• Activity
Check each line of the entries below for the word "width" and state only how many lines have it.

• Provided records
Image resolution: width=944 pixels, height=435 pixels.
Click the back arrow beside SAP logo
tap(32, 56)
==
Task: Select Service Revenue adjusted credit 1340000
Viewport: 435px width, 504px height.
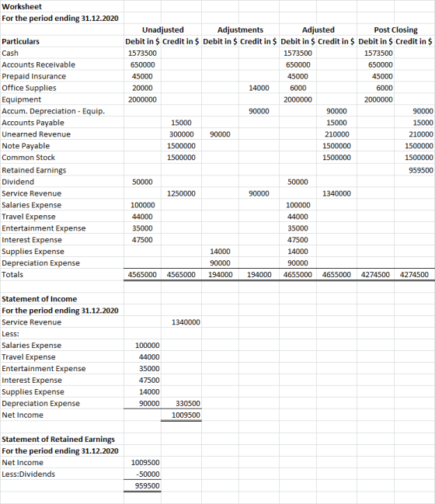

• Solution for this problem
2